### Page extract
Suzanne Kemmer kemmer at RICE.EDU
Wed Jun 25 05:52:13 UTC 2008

I'll weigh in as a native speaker of English.

I don't think _Father cracked the vase_
is actually ungrammatical or necessarily semantically anomalous (in  
the right context cf. below)

HOWEVER-- to me  it is decidedly odd,

  unlike  _Father broke/crushed/smashed/shattered the vase_ which
all sound very normal. The latter, normal cases all express  
situations in which the vase has its state changed to an
extreme result: loss of integrity as a complete object.

_Father cracked the vase_ doesn't give me the idea of a situation in  
which the vase
simply became cracked , i.e. got a crack in it.   Rather, it sounds  
like he broke it in half or in pieces by
cracking it, much like cracking an egg.   _He cracked the vase on the  
edge of the table_ , similarly,
sounds like he struck it on the edge of the table and it broke or  
cracked apart.
_He cracked it open_ is similar.

(there's more to say about certain kinds of objects like heads, whips,
and glass pane-like objects,  but I will leave it at this for now.   
The D.O. of course affects the interpretation. But the vase situation
gives me a clear-cut intuition that transitive _crack_ in English,  
with most kinds of objects,
does not mean simply 'produce a crack in'.)

The semantics of the verb _crack_  in English , when transitive,
suggests breaking something apart with a blow that not only creates a  
crack but results
in separation of parts (loss of integrity),
and (typically)  the accompanying cracking noise. (I conjecture the
verb was onomotopeic and the noise was a prominent part of the  
meaning.)  Perhaps
transitive _crack_ inherits this 'breaking apart' property from the  
prototypical transitive construction which,
with impact verbs, seems to yield a meaning of total affectedness.

All those metaphorical uses
others cited, like cracking codes, preserve the 'loss of integrity'  
feature of the prototype. So transitive
_crack_ in English really is different from intransitive _crack_,  
which does not require this. Intransitive
_crack_ is not as specific--it allows the single crack result, as  
well as the loss of integrity result.

### Collected data
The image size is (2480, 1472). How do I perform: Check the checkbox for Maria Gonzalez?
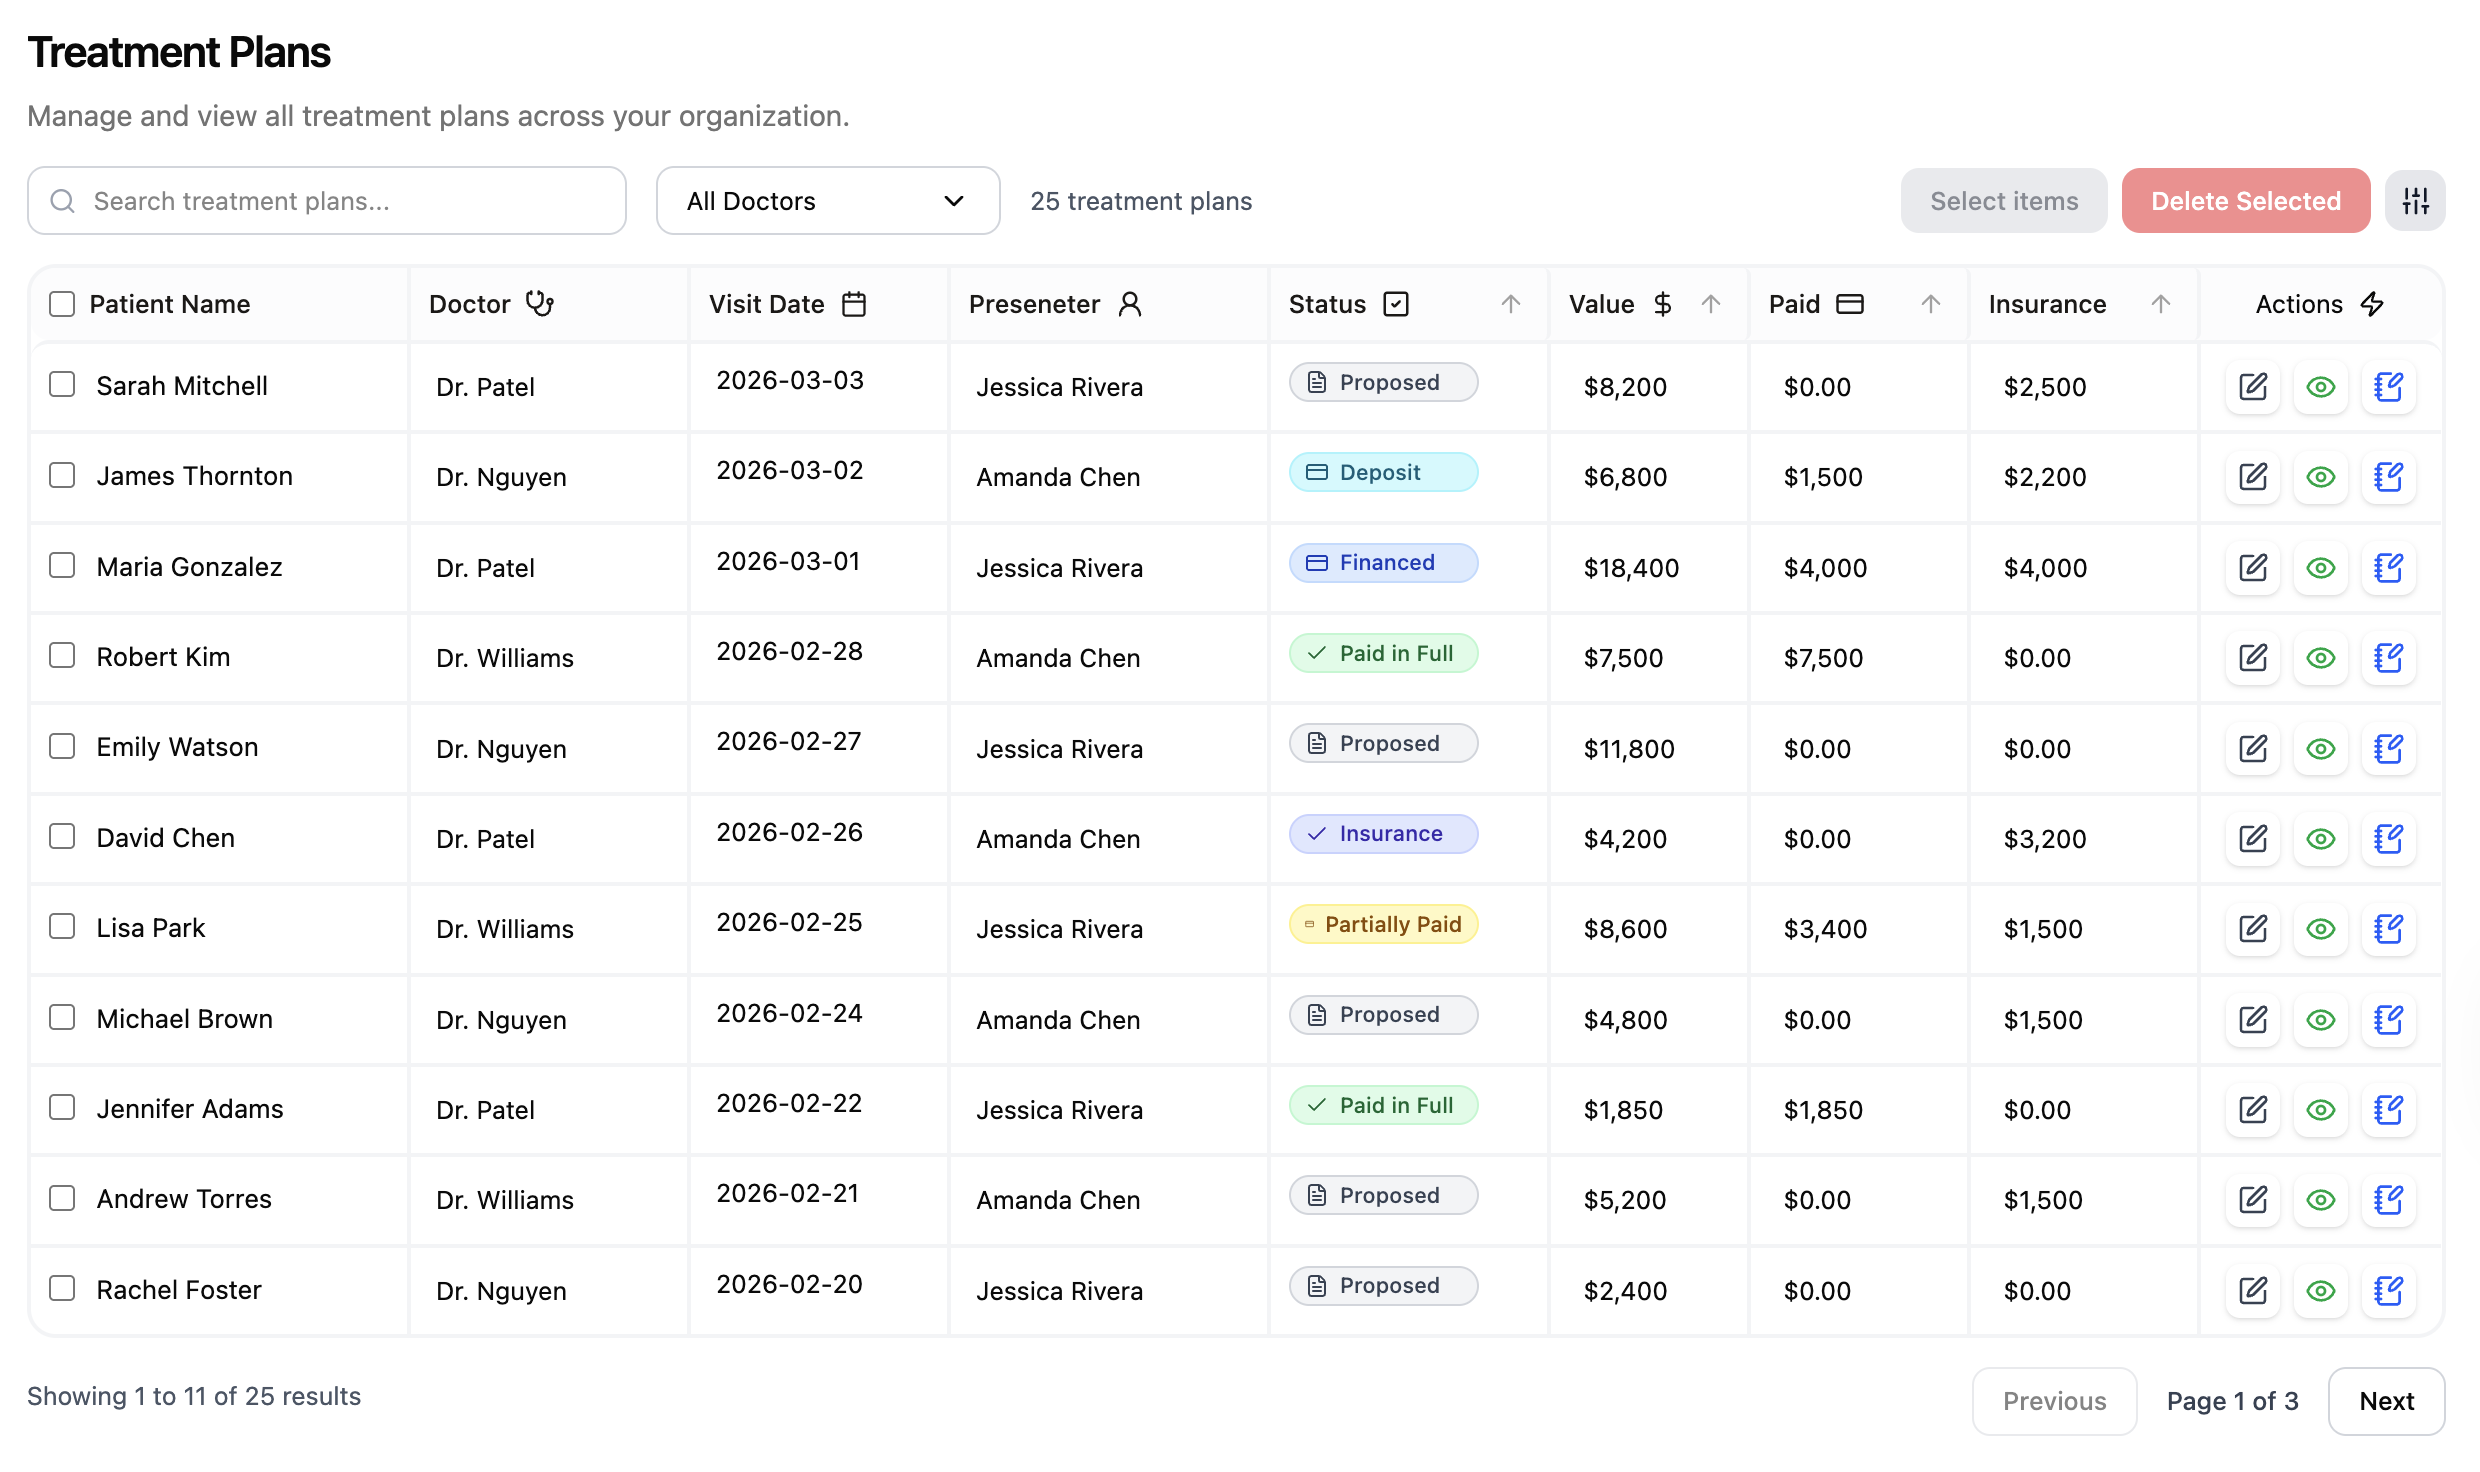click(x=61, y=565)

### Directions
• 1. Write out the post on the verb crack word for word, from "Suzanne Kemmer kemmer" up to and including "context cf. below)".
• 2. In the post on the verb crack, which verbs are offered as alternatives to "cracked" that make the sentence about Father and the vase sound normal?
• 3. Condense the paragraph of the post on the verb crack that begins "The semantics of the verb" into a shorter version that keeps its main facts.

### Answers to the problems
• 1.
Suzanne Kemmer kemmer at RICE.EDU
Wed Jun 25 05:52:13 UTC 2008

I'll weigh in as a native speaker of English.

I don't think _Father cracked the vase_
is actually ungrammatical or necessarily semantically anomalous (in  
the right context cf. below)

• 2. broke, crushed, smashed, shattered

• 3. Transitive "crack" in English suggests breaking something apart with a blow. The blow creates a crack and also separates the object into parts, a loss of integrity, usually with a cracking noise. The writer guesses the verb began by imitating that sound, so the noise was central to its meaning. The breaking-apart sense may come from the prototypical transitive construction, which with impact verbs seems to yield total affectedness.